Created on 2017-05-09 16:00 by vstinner, last changed 2017-07-06 08:50 by vstinner. This issue is now closed.
http://buildbot.python.org/all/builders/AMD64%20FreeBSD%209.x%203.6/builds/128/steps/test/logs/stdio test_invalid_authentication (test.test_imaplib.NewIMAPSSLTests) ... SENT: b'* OK IMAP4rev1' GOT: b'OMOH0 CAPABILITY' SENT: b'* CAPABILITY IMAP4rev1' SENT: b'OMOH0 OK CAPABILITY completed' GOT: b'OMOH1 AUTHENTICATE MYAUTH' SENT: b'+' GOT: b'ZmFrZQ==' SENT: b'OMOH1 NO [AUTHENTICATIONFAILED] invalid' ERROR ====================================================================== ERROR: test_invalid_authentication (test.test_imaplib.NewIMAPSSLTests) ---------------------------------------------------------------------- Traceback (most recent call last): File "/usr/home/buildbot/python/3.6.koobs-freebsd9/build/Lib/test/test_imaplib.py", line 223, in _cleanup self.client.shutdown() File "/usr/home/buildbot/python/3.6.koobs-freebsd9/build/Lib/imaplib.py", line 326, in shutdown self.sock.close() File "/usr/home/buildbot/python/3.6.koobs-freebsd9/build/Lib/socket.py", line 417, in close self._real_close() File "/usr/home/buildbot/python/3.6.koobs-freebsd9/build/Lib/ssl.py", line 1052, in _real_close socket._real_close(self) File "/usr/home/buildbot/python/3.6.koobs-freebsd9/build/Lib/socket.py", line 411, in _real_close _ss.close(self) ConnectionResetError: [Errno 54] Connection reset by peer ---------------------------------------------------------------------- Ran 95 tests in 32.694s FAILED (errors=1, skipped=2) Warning -- threading._dangling was modified by test_imaplib Before: <_weakrefset.WeakSet object at 0x805e2b608> After: <_weakrefset.WeakSet object at 0x8014a25a0> test test_imaplib failed
See also bpo-30328 (test_ssl) and bpo-30315 (test_ftplib).

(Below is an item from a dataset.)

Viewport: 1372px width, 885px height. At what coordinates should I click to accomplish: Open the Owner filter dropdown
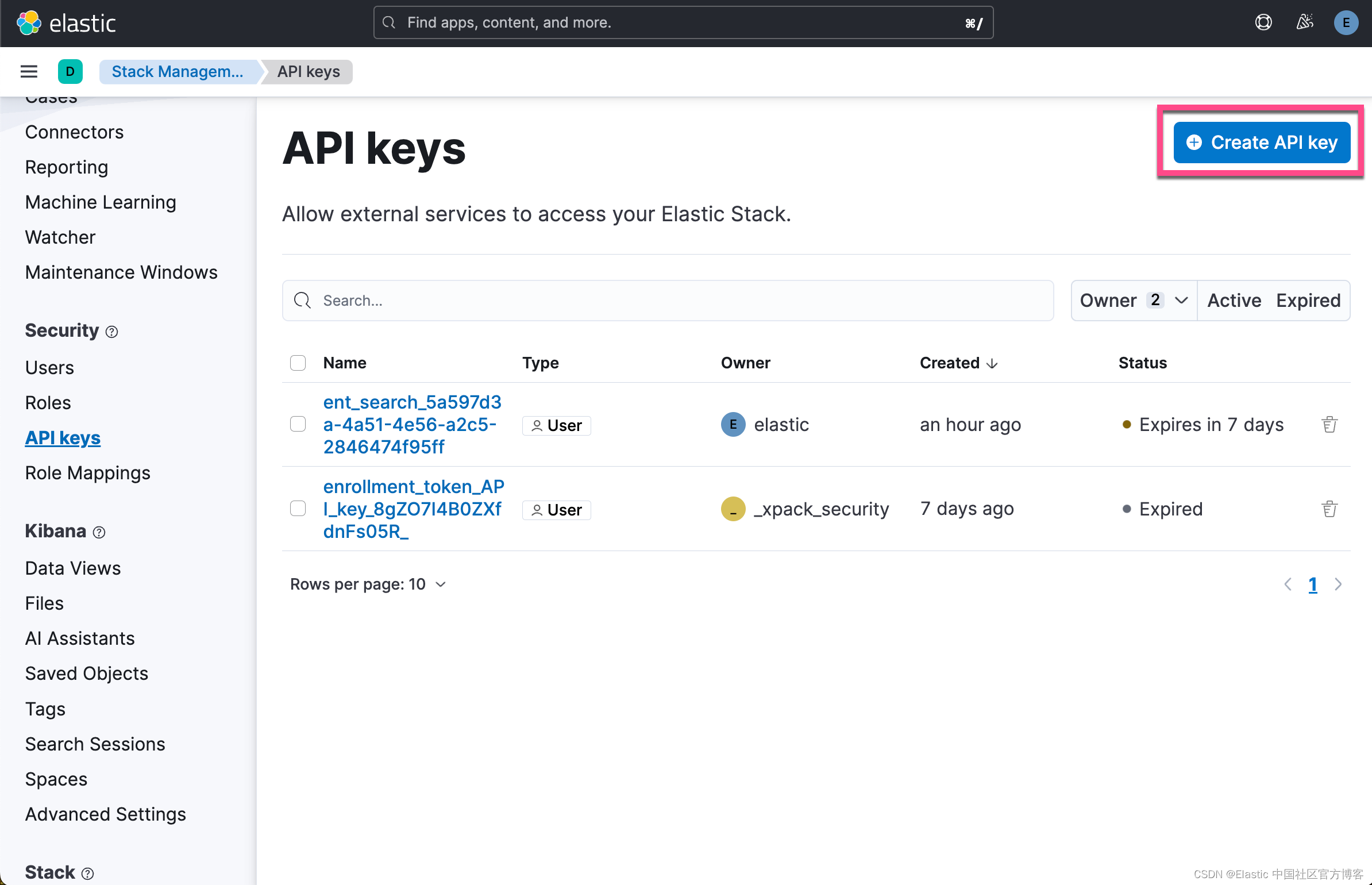pyautogui.click(x=1132, y=300)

@Our SSL experts: any idea why sock.close() fails with "ConnectionResetError: [Errno 54] Connection reset by peer" in imaplib? Is that a new error? Should imaplib catch ConnectionResetError on sock.close()? By the way, see also bpo-30329: I proposed a patch to catch the Windows socket error 10022 on shutdown() for poplib and imaplib SSL connections. No idea why this error only occurs on SSL connections.

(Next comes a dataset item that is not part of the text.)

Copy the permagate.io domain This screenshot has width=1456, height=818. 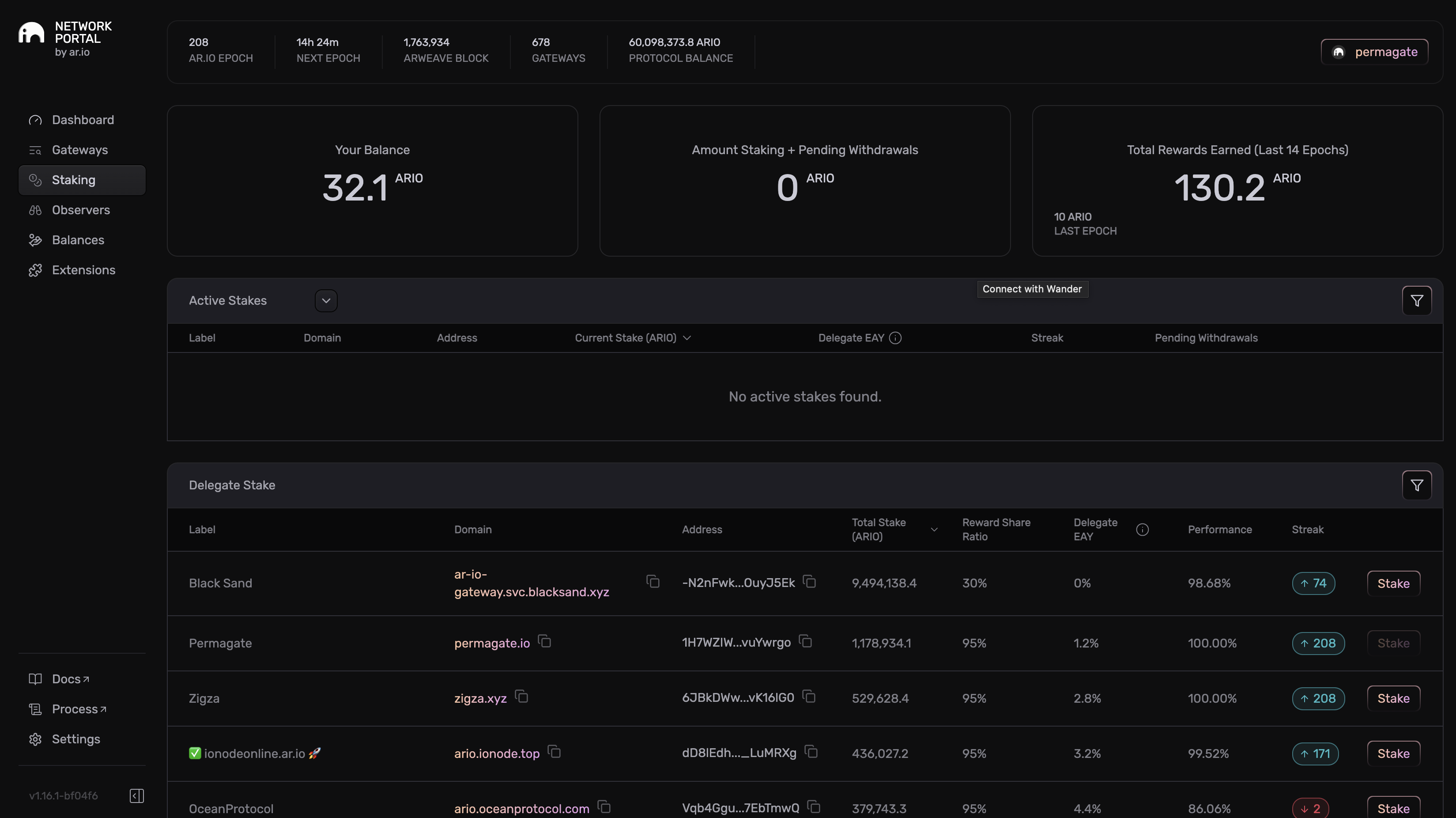(544, 642)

Making this an index of related reports: Issue 30319: test_imap Issue 30315: test_ftplib Issue 30543: test_timeout Issue 30328: test_ssl Issue 27784: test_asyncore.TestAPI_UseIPv6Select.test_handle_accept, test_socketserver Issue 30106: test_asyncore.TestAPI_UseIPv6Poll.test_handle_write These all look like a side effect of my change to raise an error from the OS as an exception when closing a socket, Issue 26685. Only 3.6+ is affected. According to <https://www.freebsd.org/cgi/man.cgi?close%282%29>, ECONNRESET means “The underlying object was a stream socket that was shut down by the peer before all pending data was delivered”. It seems this is specific to Free BSD. See bug report about Posix compliance: <https://bugs.freebsd.org/bugzilla/show_bug.cgi?id=159179>. According to <https://forums.zeroc.com/discussion/5569/patch-to-network-cpp-for-freebsd-for-econnreset-on-close-2-problem> this started in Free BSD 6.3 in 2006. I suppose the options are: 1. Completely revert Issue 26685 and ignore all “socket.close” errors (my least preferred option) 2. Ignore ECONNRESET in “socket.close” (backwards compatible, could use “os.close” if you really want to check for ECONNRESET) 3. Ignore ECONNRESET in the various higher-level libraries 4. Adjust the tests to ignore the error or otherwise avoid the problem
Before discussing revert, I would like experimenting fixing calls to sock.close(). How much changes do we need to ignore exeptions on sock.close()?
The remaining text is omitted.